→ **WHAT THE TASK REQUIRES**: Find the word "stockholm" in the records below. List each line containing it.

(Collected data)

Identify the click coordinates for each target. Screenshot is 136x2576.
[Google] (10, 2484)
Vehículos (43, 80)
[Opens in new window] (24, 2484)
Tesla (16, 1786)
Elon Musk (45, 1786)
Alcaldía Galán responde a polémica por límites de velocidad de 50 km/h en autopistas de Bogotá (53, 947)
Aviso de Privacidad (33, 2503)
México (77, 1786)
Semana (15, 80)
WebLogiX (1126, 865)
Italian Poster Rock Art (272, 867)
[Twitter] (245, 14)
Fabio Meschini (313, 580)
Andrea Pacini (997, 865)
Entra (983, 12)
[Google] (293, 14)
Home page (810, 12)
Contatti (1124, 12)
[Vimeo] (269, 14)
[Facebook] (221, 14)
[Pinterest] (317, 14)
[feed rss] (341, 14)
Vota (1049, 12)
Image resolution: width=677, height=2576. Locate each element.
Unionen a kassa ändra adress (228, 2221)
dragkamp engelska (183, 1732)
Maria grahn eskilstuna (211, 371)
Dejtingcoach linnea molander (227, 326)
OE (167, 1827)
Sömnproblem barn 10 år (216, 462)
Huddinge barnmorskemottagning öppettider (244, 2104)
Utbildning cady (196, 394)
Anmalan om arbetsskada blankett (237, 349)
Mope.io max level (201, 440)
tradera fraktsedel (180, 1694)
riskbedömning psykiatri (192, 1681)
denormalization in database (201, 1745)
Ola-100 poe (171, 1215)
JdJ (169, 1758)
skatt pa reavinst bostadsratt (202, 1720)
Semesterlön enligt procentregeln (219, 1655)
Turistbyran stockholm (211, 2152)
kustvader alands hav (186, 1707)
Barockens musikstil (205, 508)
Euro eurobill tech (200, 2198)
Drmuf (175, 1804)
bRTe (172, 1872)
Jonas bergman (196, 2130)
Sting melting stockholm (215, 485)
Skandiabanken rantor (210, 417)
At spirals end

→ **SOLUTION TO THIS PROBLEM**:
Turistbyran stockholm (211, 2152)
Sting melting stockholm (215, 485)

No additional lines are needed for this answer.